▶ _Given task a_
Before reading the article below, copy the rows verbatim, beginning with the row line containing "Given: Click the colored" and continuing through the last line of the rows.

Disaster-proof your home: How to protect your property and save money doing it

Use these tips to mitigate damage to your home from disasters and save on taxes and insurance, too.


If you own your home, a natural disaster can be a double-whammy. In addition to potentially damaging or destroying your home and belongings, the likes of wildfires and hurricanes can wreak havoc on your wallet as well, as you attempt to rebuild and replace the things you've lost.

Wait a second, you may be thinking: Doesn't my insurance cover that? Well, your homeowners policy likely covers damage caused by fire or wind. And if you live in an area where certain disasters are common, you may have added policies to protect against earthquakes or flooding (which homeowners policies tend to exclude). But even the most comprehensive coverage can't necessarily keep major damage to your home from derailing your life. It typically takes 18-24 months for your insurance claim to settle and to rebuild or repair your home following a major loss, according to United Policyholders, an insurance consumer advocacy nonprofit.

▶ _Given task b_
Rewrite the passage of the home disaster-protection article that begins with "Disaster-proof your home: How" and runs through "and insurance, too.", substituting "fees" for "taxes".

▶ _Material for this exercise_
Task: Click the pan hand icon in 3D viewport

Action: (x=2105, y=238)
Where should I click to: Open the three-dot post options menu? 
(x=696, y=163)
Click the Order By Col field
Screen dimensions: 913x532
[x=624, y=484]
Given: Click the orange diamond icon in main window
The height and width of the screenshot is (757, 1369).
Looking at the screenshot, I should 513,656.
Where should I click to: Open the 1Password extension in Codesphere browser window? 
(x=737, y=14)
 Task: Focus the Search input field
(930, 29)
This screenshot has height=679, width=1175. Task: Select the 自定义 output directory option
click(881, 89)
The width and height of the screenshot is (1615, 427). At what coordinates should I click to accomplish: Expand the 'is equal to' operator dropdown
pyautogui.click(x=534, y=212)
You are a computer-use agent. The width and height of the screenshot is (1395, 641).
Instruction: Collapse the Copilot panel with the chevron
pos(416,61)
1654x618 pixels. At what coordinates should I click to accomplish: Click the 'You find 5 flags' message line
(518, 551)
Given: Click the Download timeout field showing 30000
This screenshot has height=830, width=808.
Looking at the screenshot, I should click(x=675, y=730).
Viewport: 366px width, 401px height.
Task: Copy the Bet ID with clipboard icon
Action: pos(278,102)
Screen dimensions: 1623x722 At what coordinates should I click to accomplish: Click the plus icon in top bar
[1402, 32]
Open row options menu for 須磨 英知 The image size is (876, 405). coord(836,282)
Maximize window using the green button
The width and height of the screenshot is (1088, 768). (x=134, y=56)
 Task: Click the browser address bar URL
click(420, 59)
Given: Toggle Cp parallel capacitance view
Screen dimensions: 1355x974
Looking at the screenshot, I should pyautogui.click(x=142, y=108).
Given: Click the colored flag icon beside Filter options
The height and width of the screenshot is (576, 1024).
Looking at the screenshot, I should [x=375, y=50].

▶ _Task solution a_
Given: Click the colored flag icon beside Filter options
The height and width of the screenshot is (576, 1024).
Looking at the screenshot, I should [x=375, y=50].

▶ _Task solution b_
Disaster-proof your home: How to protect your property and save money doing it

Use these tips to mitigate damage to your home from disasters and save on fees and insurance, too.